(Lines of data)
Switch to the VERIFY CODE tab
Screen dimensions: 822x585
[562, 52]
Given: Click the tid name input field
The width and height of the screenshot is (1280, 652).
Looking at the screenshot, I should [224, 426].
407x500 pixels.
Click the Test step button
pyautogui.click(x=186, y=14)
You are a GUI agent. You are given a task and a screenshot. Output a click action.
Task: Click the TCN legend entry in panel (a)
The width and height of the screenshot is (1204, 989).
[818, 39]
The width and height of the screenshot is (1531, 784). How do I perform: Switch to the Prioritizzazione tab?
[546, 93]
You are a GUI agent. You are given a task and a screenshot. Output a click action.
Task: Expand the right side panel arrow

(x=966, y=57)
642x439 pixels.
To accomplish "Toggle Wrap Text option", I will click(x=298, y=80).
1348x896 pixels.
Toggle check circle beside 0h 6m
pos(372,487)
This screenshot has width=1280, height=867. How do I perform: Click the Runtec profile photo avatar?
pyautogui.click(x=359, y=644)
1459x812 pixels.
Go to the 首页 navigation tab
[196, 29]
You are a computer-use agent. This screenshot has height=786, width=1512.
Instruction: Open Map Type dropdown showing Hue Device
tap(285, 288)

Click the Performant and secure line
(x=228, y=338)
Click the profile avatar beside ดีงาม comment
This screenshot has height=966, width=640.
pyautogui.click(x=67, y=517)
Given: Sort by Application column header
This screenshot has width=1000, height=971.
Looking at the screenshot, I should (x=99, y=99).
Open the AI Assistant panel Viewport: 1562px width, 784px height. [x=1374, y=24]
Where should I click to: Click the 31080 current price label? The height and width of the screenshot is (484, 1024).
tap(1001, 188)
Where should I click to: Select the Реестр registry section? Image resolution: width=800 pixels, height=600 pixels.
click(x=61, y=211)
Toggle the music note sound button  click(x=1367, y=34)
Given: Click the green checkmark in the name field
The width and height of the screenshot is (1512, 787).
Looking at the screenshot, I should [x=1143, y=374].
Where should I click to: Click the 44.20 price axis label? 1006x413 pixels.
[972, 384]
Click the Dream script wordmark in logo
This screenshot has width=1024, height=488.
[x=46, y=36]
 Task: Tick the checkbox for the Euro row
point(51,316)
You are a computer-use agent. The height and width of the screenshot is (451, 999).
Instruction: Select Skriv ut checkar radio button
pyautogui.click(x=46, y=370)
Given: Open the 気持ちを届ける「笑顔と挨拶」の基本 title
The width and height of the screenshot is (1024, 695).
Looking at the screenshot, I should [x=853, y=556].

* [WRITTEN EXERCISE]: Arrange the records above as a numbered list, omitting any blank lines.

* [WRITTEN RESPONSE]:
1. Switch to the VERIFY CODE tab
2. Screen dimensions: 822x585
3. [562, 52]
4. Given: Click the tid name input field
5. The width and height of the screenshot is (1280, 652).
6. Looking at the screenshot, I should [224, 426].
7. 407x500 pixels.
8. Click the Test step button
9. pyautogui.click(x=186, y=14)
10. You are a GUI agent. You are given a task and a screenshot. Output a click action.
11. Task: Click the TCN legend entry in panel (a)
12. The width and height of the screenshot is (1204, 989).
13. [818, 39]
14. The width and height of the screenshot is (1531, 784). How do I perform: Switch to the Prioritizzazione tab?
15. [546, 93]
16. You are a GUI agent. You are given a task and a screenshot. Output a click action.
17. Task: Expand the right side panel arrow
18. (x=966, y=57)
19. 642x439 pixels.
20. To accomplish "Toggle Wrap Text option", I will click(x=298, y=80).
21. 1348x896 pixels.
22. Toggle check circle beside 0h 6m
23. pos(372,487)
24. This screenshot has width=1280, height=867. How do I perform: Click the Runtec profile photo avatar?
25. pyautogui.click(x=359, y=644)
26. 1459x812 pixels.
27. Go to the 首页 navigation tab
28. [196, 29]
29. You are a computer-use agent. This screenshot has height=786, width=1512.
30. Instruction: Open Map Type dropdown showing Hue Device
31. tap(285, 288)
32. Click the Performant and secure line
33. (x=228, y=338)
34. Click the profile avatar beside ดีงาม comment
35. This screenshot has height=966, width=640.
36. pyautogui.click(x=67, y=517)
37. Given: Sort by Application column header
38. This screenshot has width=1000, height=971.
39. Looking at the screenshot, I should (x=99, y=99).
40. Open the AI Assistant panel Viewport: 1562px width, 784px height. [x=1374, y=24]
41. Where should I click to: Click the 31080 current price label? The height and width of the screenshot is (484, 1024).
42. tap(1001, 188)
43. Where should I click to: Select the Реестр registry section? Image resolution: width=800 pixels, height=600 pixels.
44. click(x=61, y=211)
45. Toggle the music note sound button  click(x=1367, y=34)
46. Given: Click the green checkmark in the name field
47. The width and height of the screenshot is (1512, 787).
48. Looking at the screenshot, I should [x=1143, y=374].
49. Where should I click to: Click the 44.20 price axis label? 1006x413 pixels.
50. [972, 384]
51. Click the Dream script wordmark in logo
52. This screenshot has width=1024, height=488.
53. [x=46, y=36]
54.  Task: Tick the checkbox for the Euro row
55. point(51,316)
56. You are a computer-use agent. The height and width of the screenshot is (451, 999).
57. Instruction: Select Skriv ut checkar radio button
58. pyautogui.click(x=46, y=370)
59. Given: Open the 気持ちを届ける「笑顔と挨拶」の基本 title
60. The width and height of the screenshot is (1024, 695).
61. Looking at the screenshot, I should [x=853, y=556].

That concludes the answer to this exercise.